### WHAT TO DO
Reproduce word for word the part of the interview about Lieder singing from "But to make" to "the human condition.".

The intent is different. I do not subscribe to the modern day thought
that there are opera singers, and Lieder
singers, and concert singers. If it’s not ridiculous, it’s certainly
a perversion of what basic singing is all about. It didn’t used to
be like that. My great idols in life included Lotte Lehmann, Heinrich
Schlusnus, Gerhard Huesch and others. It wasn’t always differentiated.
One sings different kinds of music with a different intent, and whether one
can have the flexibility of understanding different psychologies, and therefore
different intents of music making, that’s individual to each artist.
But to make it into some sort of marketing category, or even operatic category,
or just a basic description, I find somehow limiting to the singing soul.
It doesn’t make any sense to me. I don’t mean to get so metaphysical
all the time, but it irritates me on a very basic level. I just don’t
agree with it. I think it’s nonsense. If opera singers would
sing more songs — and inevitably, if you talk to anybody who does
— they would find a richer experience in exploring the opera repertoire,
and vice versa. The Lieder
repertoire should not be necessarily diminutive of the grand operatic experience.
It’s a different formula. Again, it has a different intent, a different
forum, but it’s still the landscape of the human condition.
BD: Can Lieder evenings ever make a real comeback,
a solid comeback?
TH: On one level
they don’t have to make a comeback. They may not be as prevalent, but
the evenings that are there are doing just fine. We’re really walking
on thin ice here, but for the solo performance, the Lieder evenings, the song evenings the
artists themselves need to be more imaginative in terms of repertoire.
The critical establishment needs to be more aware of what the singing history
is all about, both in terms of the physical production of singing, as well
as the intent of narrating and singing songs to people. That’s very
often criticized. I’ve tried very hard to stay within the norm of repertoire,
but at the same time expand the edges a bit. Not even expand the edges...
that sounds too self-aggrandizing. What I mean is just simply singing
things that haven’t been sung for a while because I think they’re very good.
And for the most part it seems to be accepted, although you do hear the odd
comment, “With his abilities, why does he mess around with this sort of peripheral
stuff? Where’s his Winterreise?
Where’s his Schöne Müllerin?”
Well, it’s coming. That’ll be fine, but there’s more to life than that.
Besides that, it seems to be as soon as I do that, it’ll be, “Okay,
that was great, and that was Hampson’s,” and I might
even stay on a couple of charts for three or four, five, six, seven weeks.
Then they will say, “Well, who’s behind him? Who’s also doing it?
Why don’t we have him do it, or her do it, or this do it, or that do it?”

### MATERIAL
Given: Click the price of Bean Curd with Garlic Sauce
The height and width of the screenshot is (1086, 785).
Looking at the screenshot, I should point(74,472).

### ANSWER
But to make it into some sort of marketing category, or even operatic category,
or just a basic description, I find somehow limiting to the singing soul.
It doesn’t make any sense to me. I don’t mean to get so metaphysical
all the time, but it irritates me on a very basic level. I just don’t
agree with it. I think it’s nonsense. If opera singers would
sing more songs — and inevitably, if you talk to anybody who does
— they would find a richer experience in exploring the opera repertoire,
and vice versa. The Lieder
repertoire should not be necessarily diminutive of the grand operatic experience.
It’s a different formula. Again, it has a different intent, a different
forum, but it’s still the landscape of the human condition.